WORK INSTRUCTIONS
Your reply should consist only of the lines from the one with "Click the 18:09" through the end of the entries, transcribed exactly. Pictures stay out.

Stored data entries:
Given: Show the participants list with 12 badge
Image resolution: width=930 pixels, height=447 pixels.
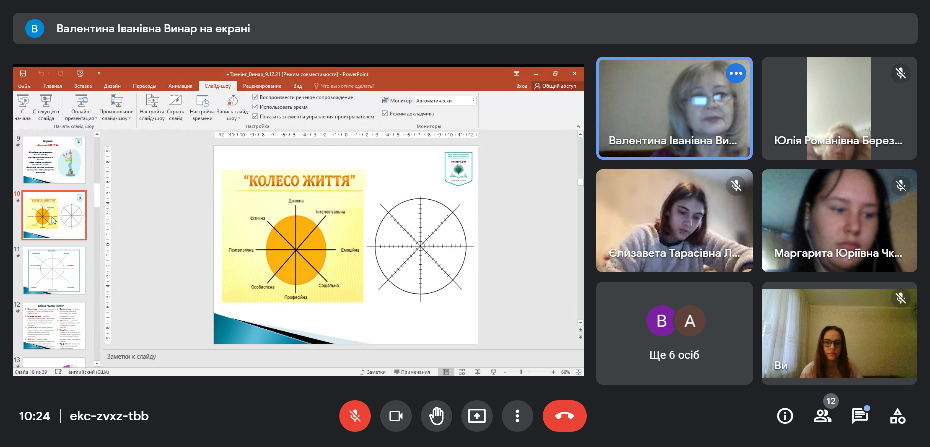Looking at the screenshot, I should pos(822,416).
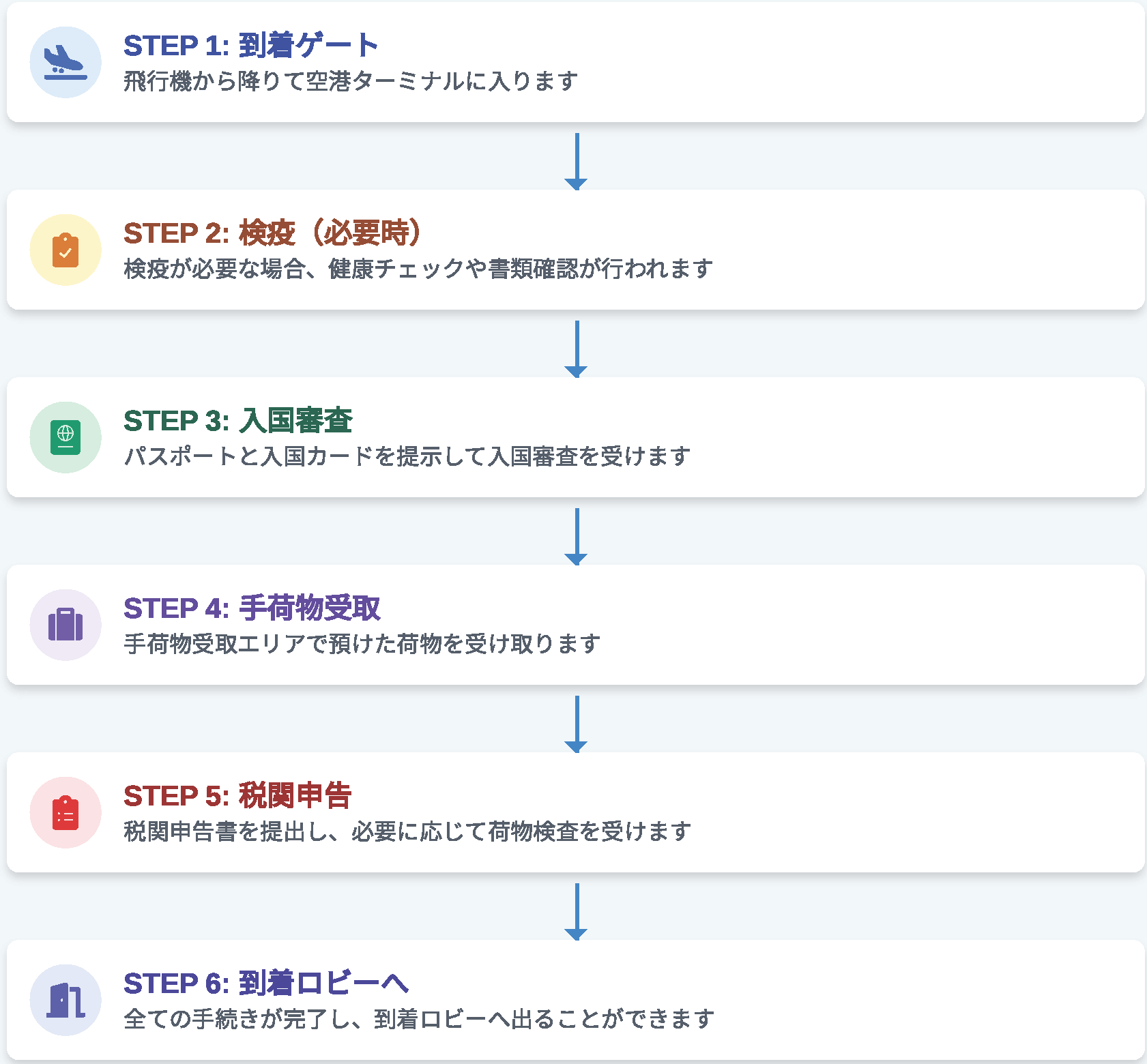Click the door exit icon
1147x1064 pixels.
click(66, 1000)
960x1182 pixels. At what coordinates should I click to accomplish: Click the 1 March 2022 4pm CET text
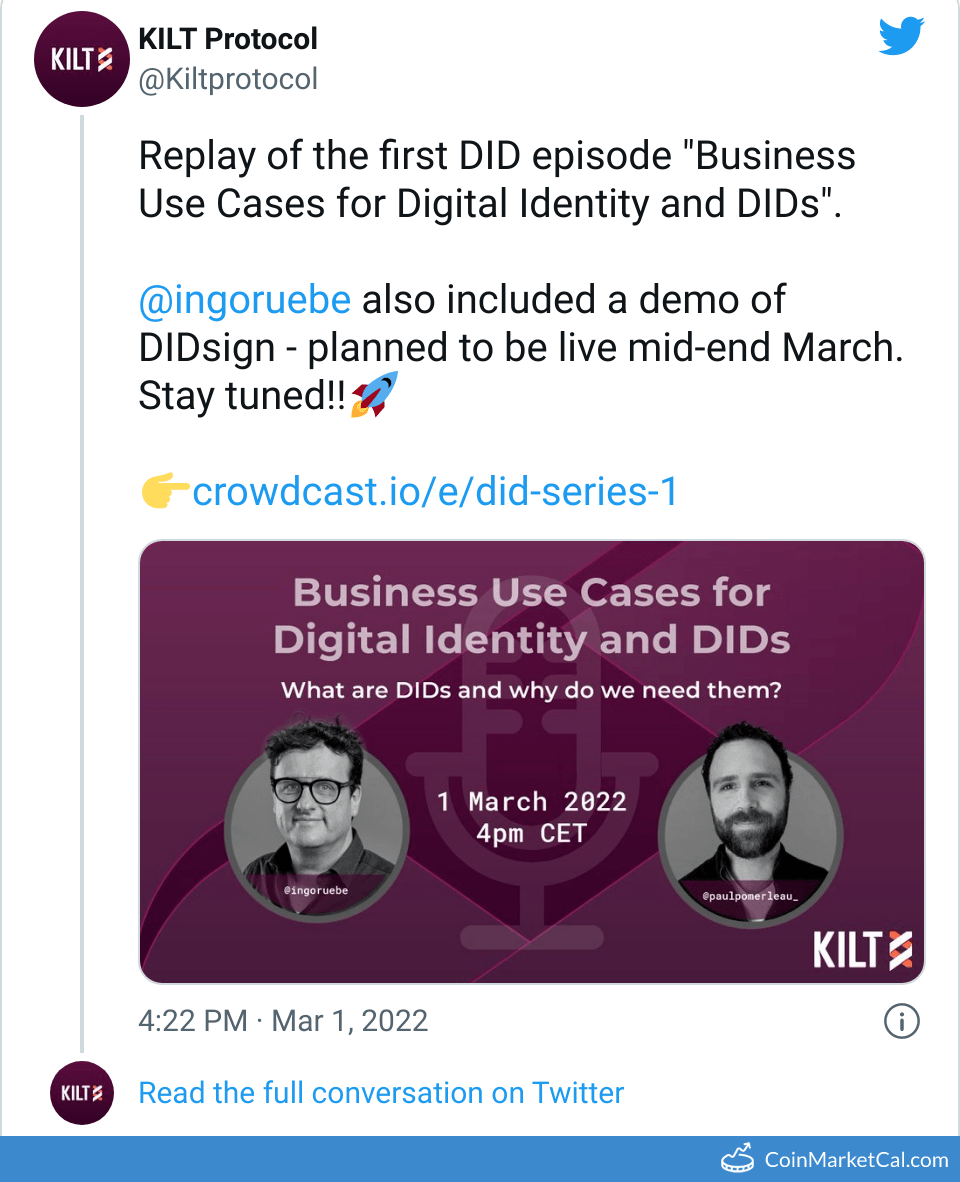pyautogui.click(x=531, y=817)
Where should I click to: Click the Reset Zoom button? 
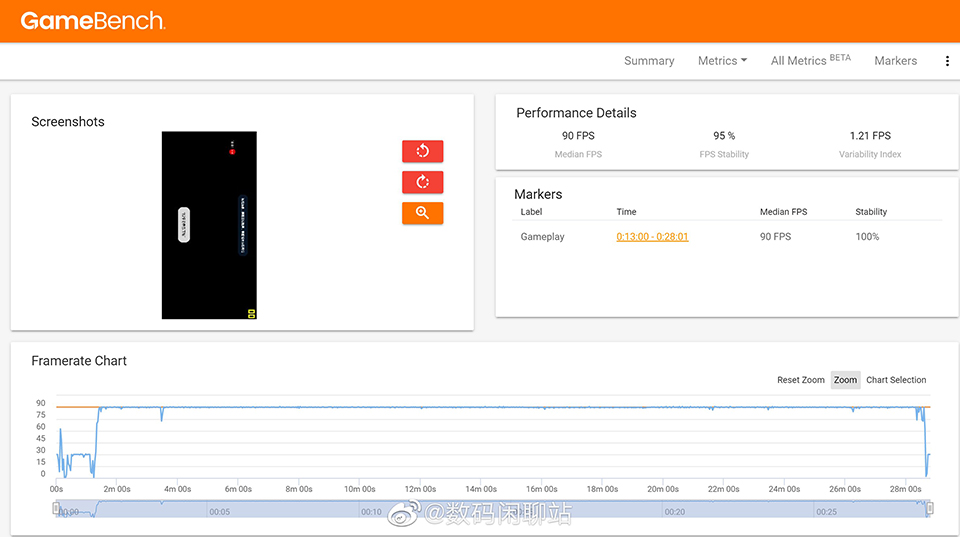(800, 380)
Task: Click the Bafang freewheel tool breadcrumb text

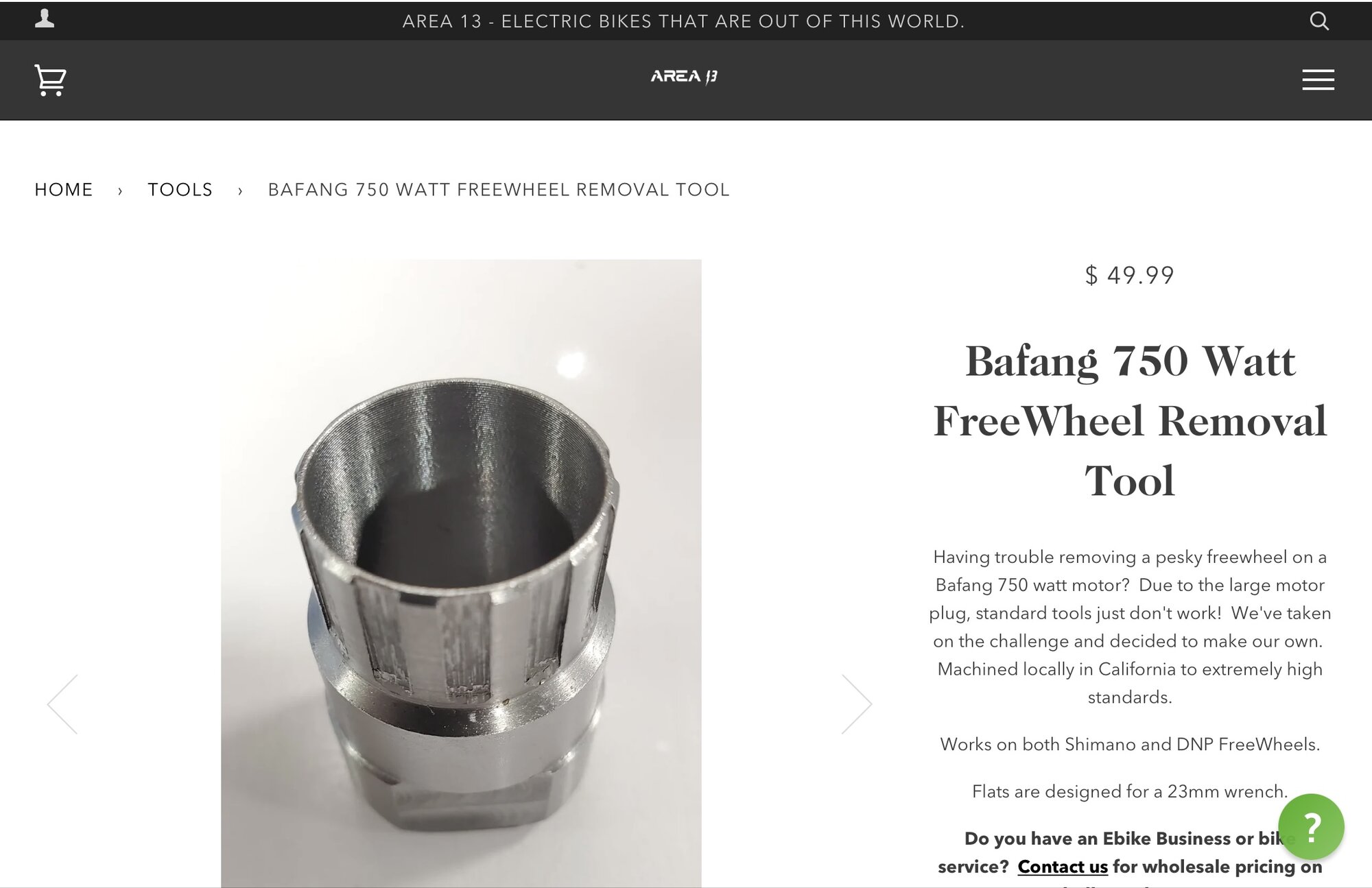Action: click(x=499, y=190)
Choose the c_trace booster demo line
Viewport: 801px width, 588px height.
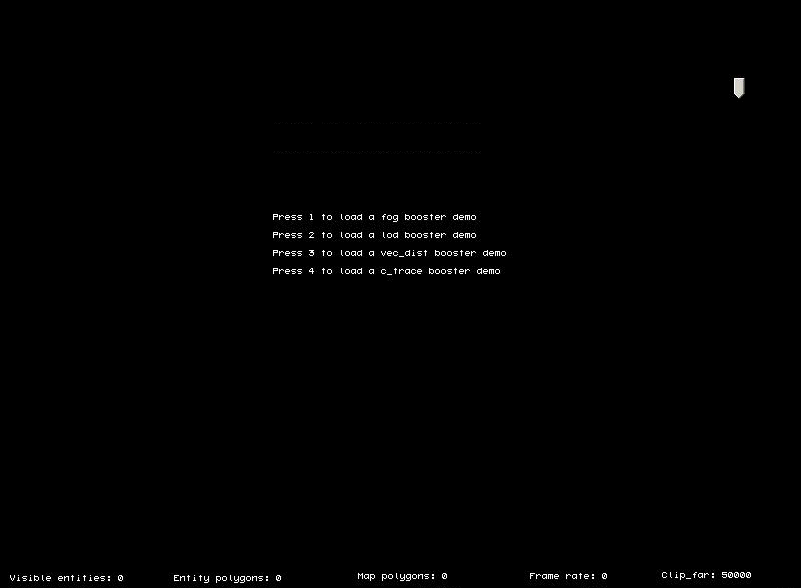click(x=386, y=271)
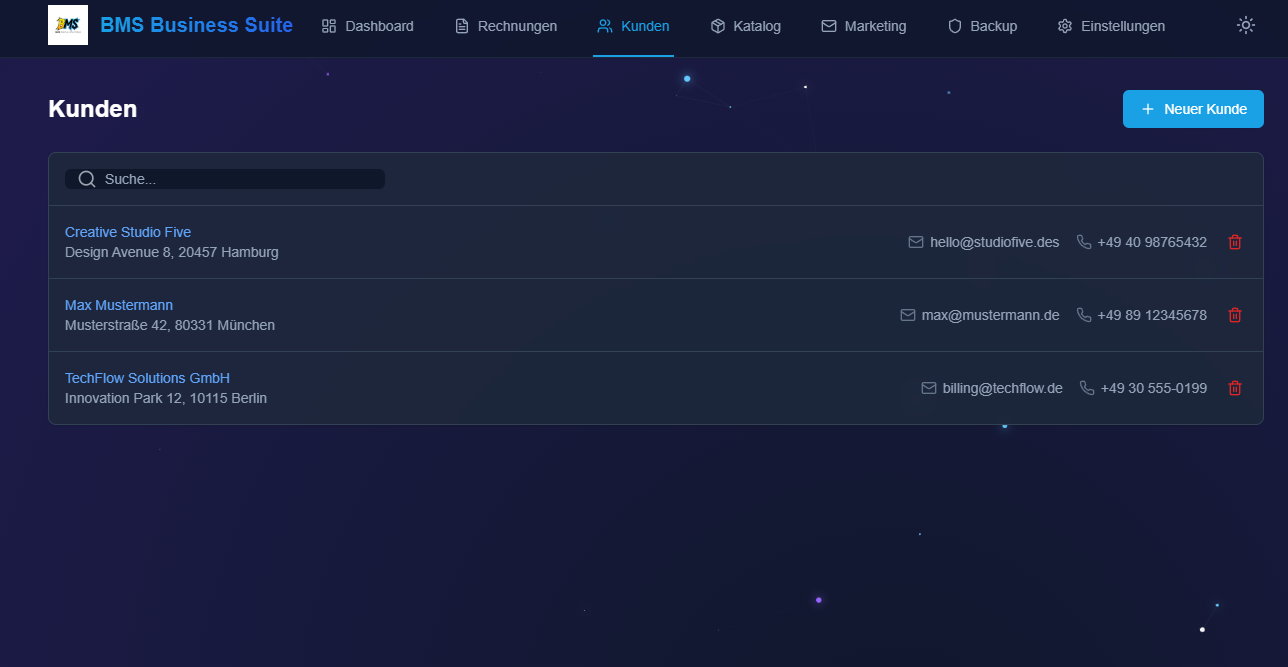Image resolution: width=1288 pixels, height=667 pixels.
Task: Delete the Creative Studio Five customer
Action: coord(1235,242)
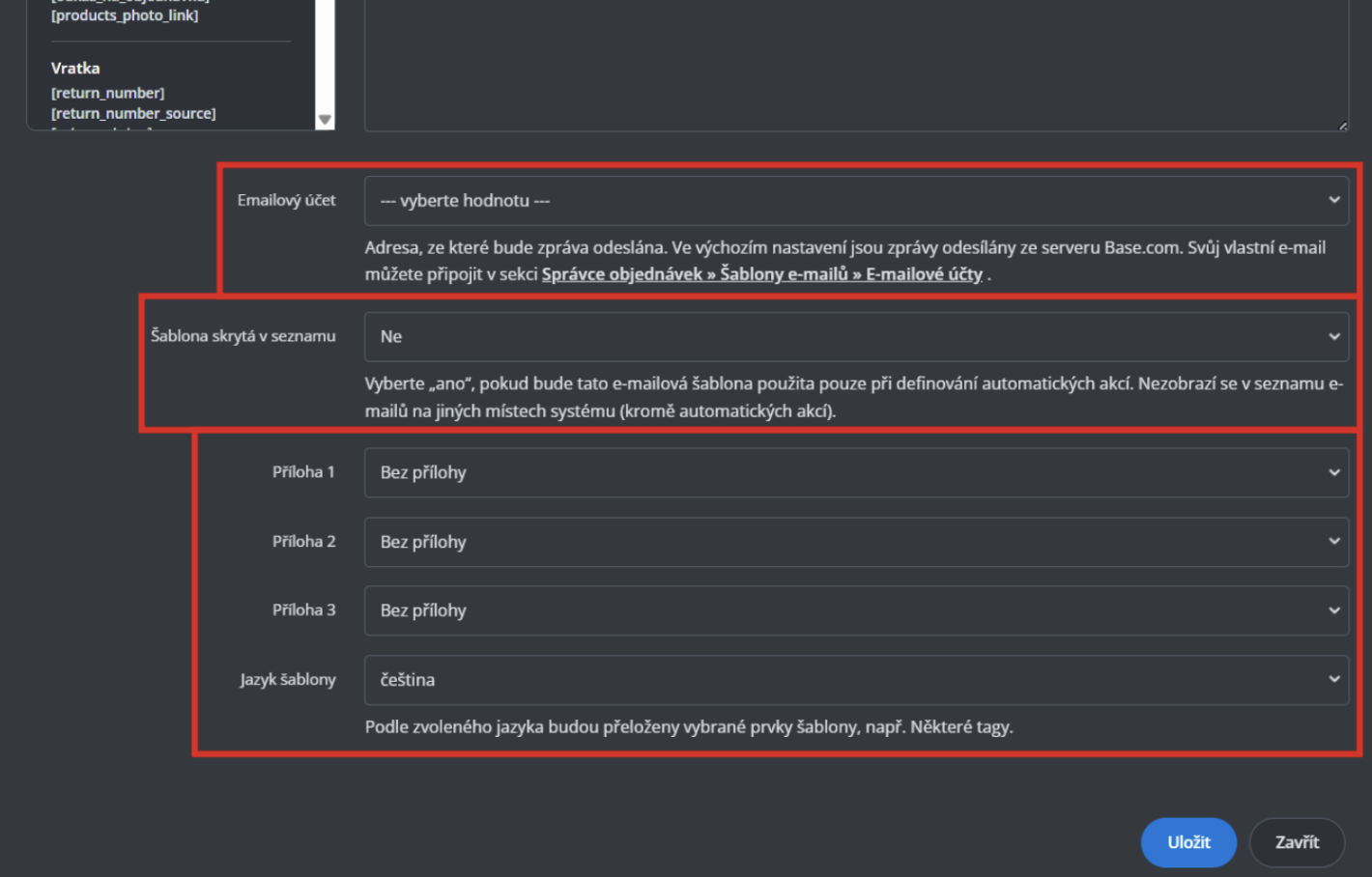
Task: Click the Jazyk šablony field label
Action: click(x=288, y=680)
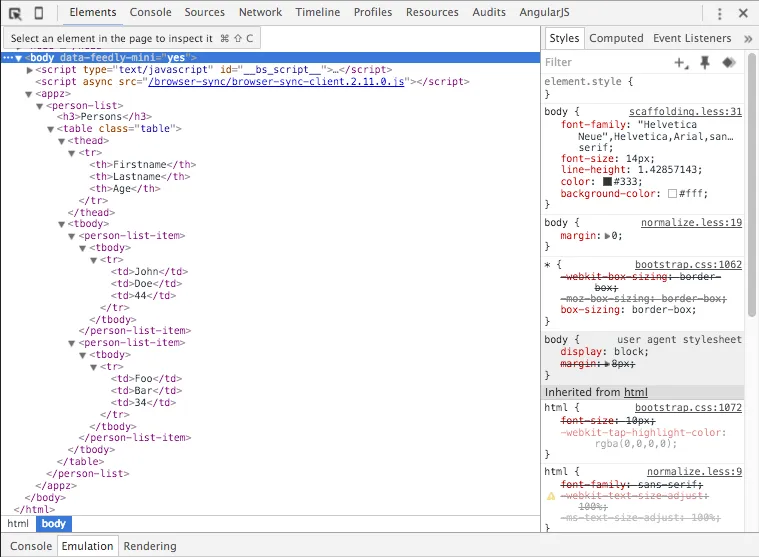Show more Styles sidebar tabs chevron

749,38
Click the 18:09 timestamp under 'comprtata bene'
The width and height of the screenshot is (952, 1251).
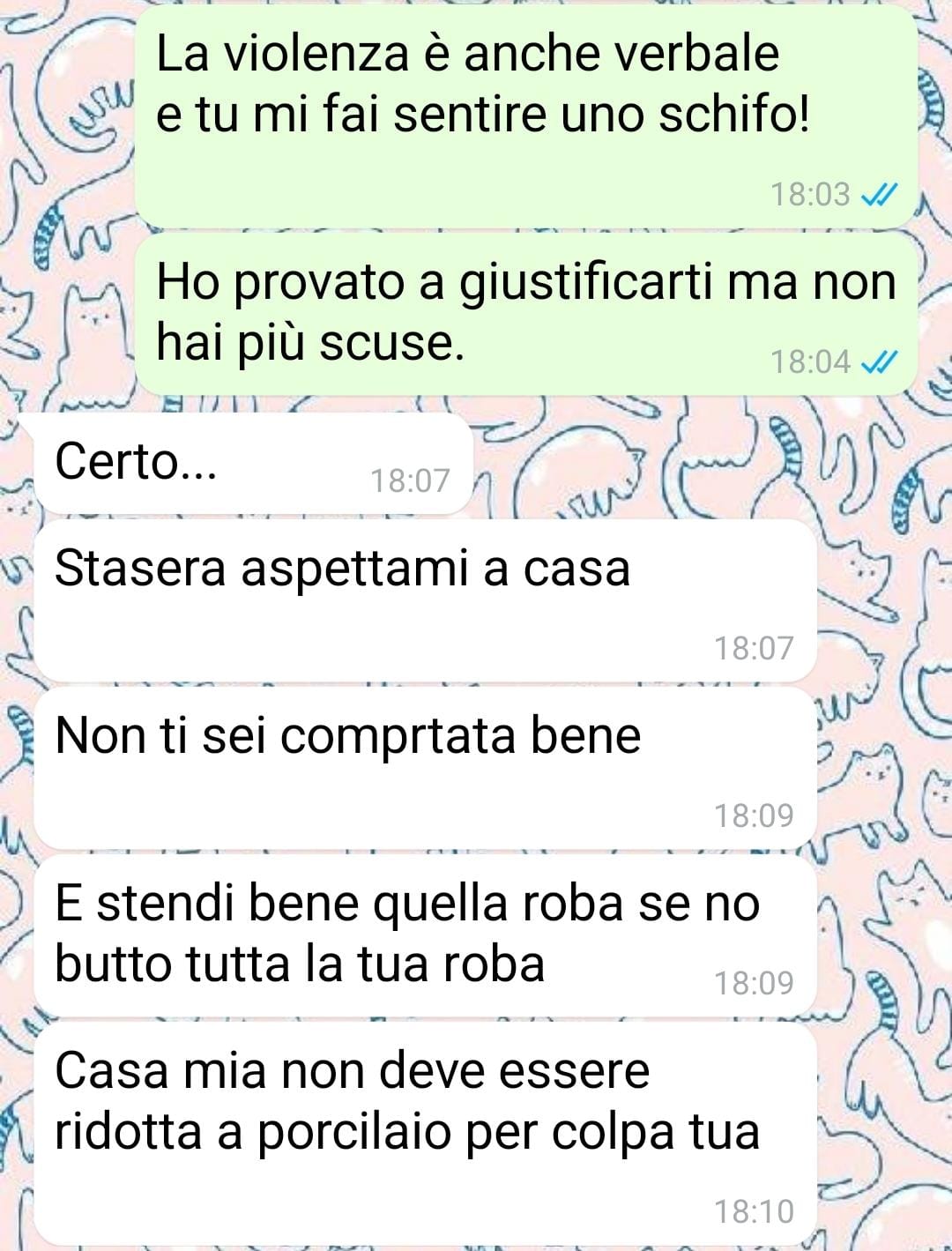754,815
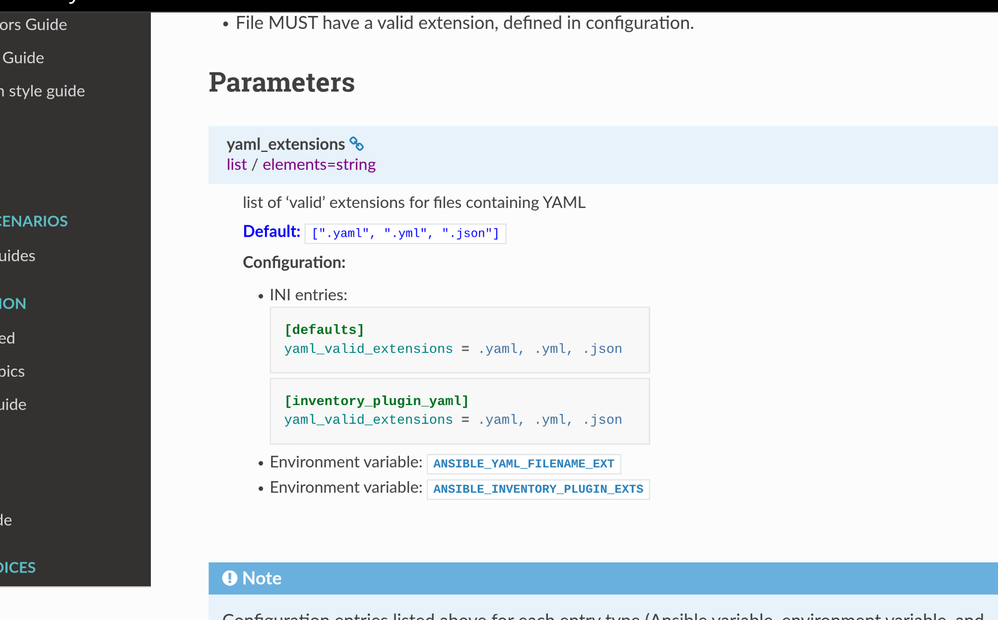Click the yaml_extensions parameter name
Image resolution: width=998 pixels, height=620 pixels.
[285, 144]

RESPONSE TO THIS TASK
Click the 18:09 timestamp under 'comprtata bene'
The width and height of the screenshot is (952, 1251).
754,815
Click the yaml_extensions parameter name
Image resolution: width=998 pixels, height=620 pixels.
[285, 144]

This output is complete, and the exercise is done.